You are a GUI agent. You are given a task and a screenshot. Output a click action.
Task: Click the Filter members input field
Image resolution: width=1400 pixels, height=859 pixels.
==
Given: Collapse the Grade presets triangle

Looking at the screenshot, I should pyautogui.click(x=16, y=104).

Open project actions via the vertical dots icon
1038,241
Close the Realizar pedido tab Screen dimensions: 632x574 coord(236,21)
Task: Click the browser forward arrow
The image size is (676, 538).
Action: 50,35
==
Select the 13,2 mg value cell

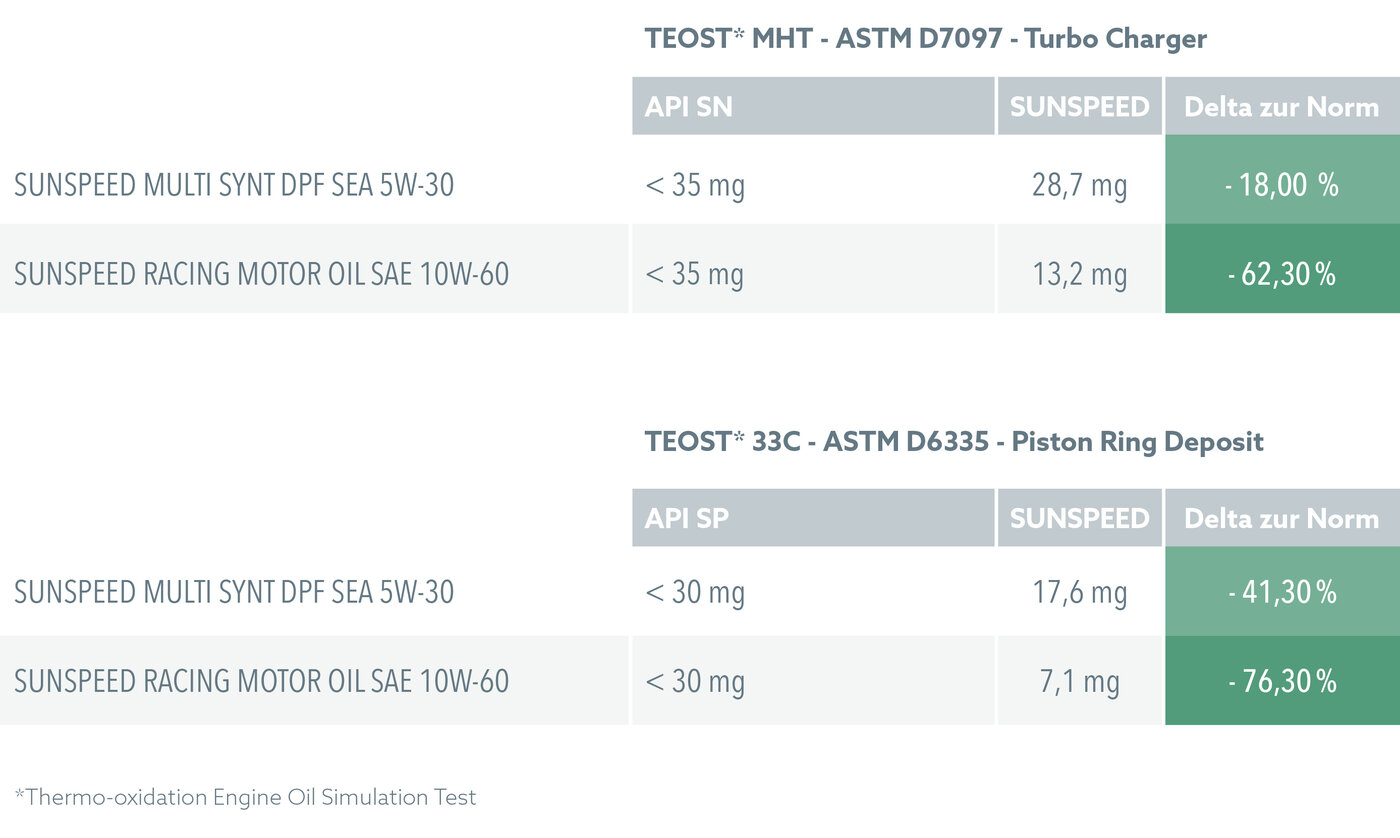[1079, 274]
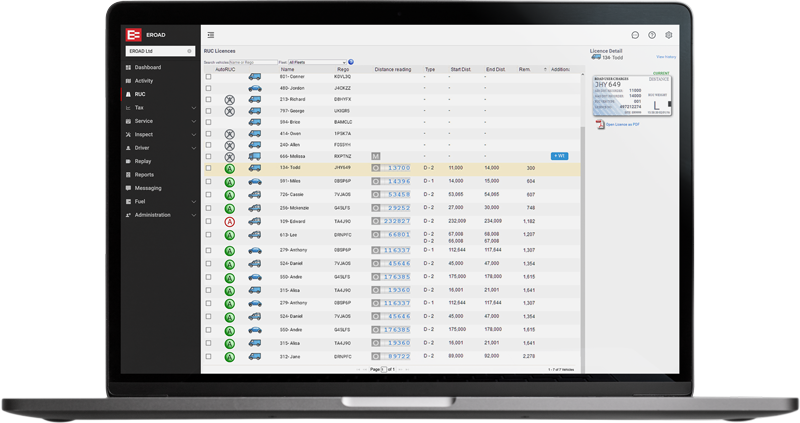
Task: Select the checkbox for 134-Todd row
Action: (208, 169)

* [Work request] Start with the line above that contains "You are a GUI" and stop after the line that contains "Image resolution: width=1400". Output those lines exactly, and only those.

* [Completed task]
You are a GUI agent. You are given a task and a screenshot. Output a click action.
Task: Click the Filter members input field
Image resolution: width=1400 pixels, height=859 pixels.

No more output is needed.